The views I express today are mine and do not represent the Department 
of Defense, United States Strategic Command, or the United States Air 
Force.
    As I begin I want to thank the committee for helping to bring 
attention to these very important matters related to the credibility 
and effectiveness of the U.S. nuclear deterrent.
21st Century Security Environment
    The United States now faces far more complex security problems and 
greater uncertainty than it did during the Cold War. Threats to our 
security are diverse, can arrive at our doorsteps quickly, and can 
range from small arms in the hands of extremists to nuclear weapons in 
the hands of hostile foreign leaders. Yesterday's regional battlefield 
is becoming tomorrow's global battle-space where conflicts may begin in 
cyberspace and quickly extend to space.most likely before traditional 
air, land, and sea forces are engaged. Violent extremists continue to 
threaten us, and we must remain vigilant to prevent the intersection of 
violent extremism with weapons of mass destruction.
    Russia's and North Korea's explicit nuclear threats (to include the 
threat of nuclear first-use) remind us that nuclear weapons are not 
gone, and it appears they will not be eliminated from world affairs 
anytime soon.

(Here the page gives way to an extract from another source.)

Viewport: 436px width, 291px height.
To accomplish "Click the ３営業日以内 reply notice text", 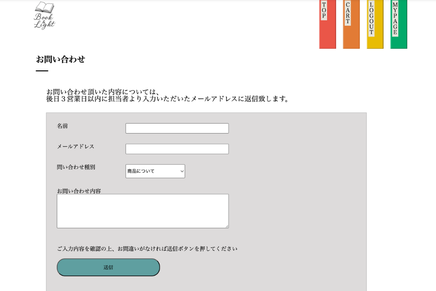I will tap(167, 99).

Russia and China are modernizing their nuclear forces as 
the basis of strategies designed to expand their positions at our 
expense and that of our allies. In addition, North Korea's nuclear 
capabilities now threaten our regional allies and eventually could 
threaten us directly. India and Pakistan threaten nuclear use in their 
disputes, and Iran will remain a country of interest as time passes.

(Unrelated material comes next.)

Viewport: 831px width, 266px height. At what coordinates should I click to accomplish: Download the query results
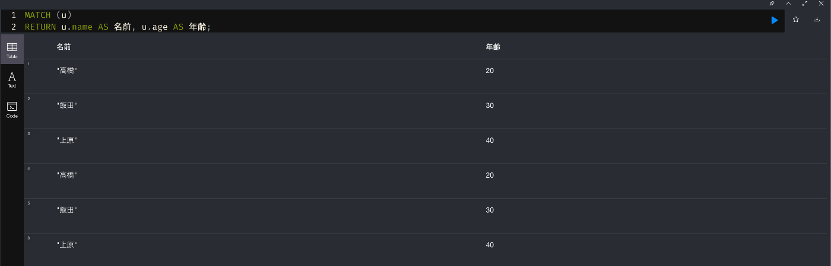tap(817, 20)
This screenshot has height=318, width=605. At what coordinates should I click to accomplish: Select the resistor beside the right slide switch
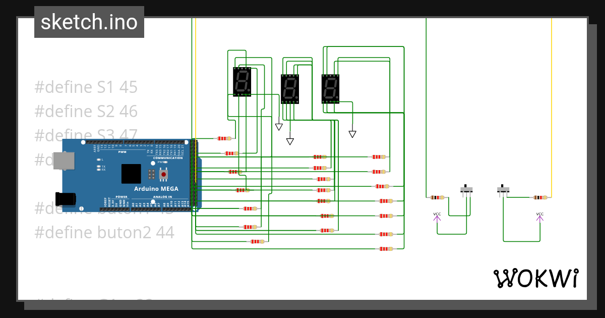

    Despite significant differences from the Cold War, the ultimate 
paradox of the nuclear age is still with us--to prevent the use of 
nuclear weapons, the U.S. must remain prepared to use them.
Deterrence and U.S. Nuclear Weapons
    While the end of the Cold War allowed the U.S. to diminish the role 
and prominence of nuclear weapons in our defense planning and to 
dramatically reduce both the number of deployed weapons and the overall 
size of the stockpile, nuclear deterrence remains ``crucial to our 
nation's defense and to strategic stability''. Although no longer 
needed to deter a conventional attack from the massed armored 
formations of the now extinct Soviet Union and Warsaw Pact, nuclear 
weapons continue to prevent both the coercive and actual use of these 
weapons against the U.S. and its allies (their primary purpose), 
constrain the scope and scale of conflict, compel adversary leaders to 
consider the implications of their actions before they act, and (via 
extended deterrence) obviate the need for additional allies and 
partners to acquire their own. Nuclear weapons are only one of many 
important instruments that must be orchestrated for maximum deterrent 
credibility and effect in the 21st Century; however, today no other 
weapon can replace their deterrent value.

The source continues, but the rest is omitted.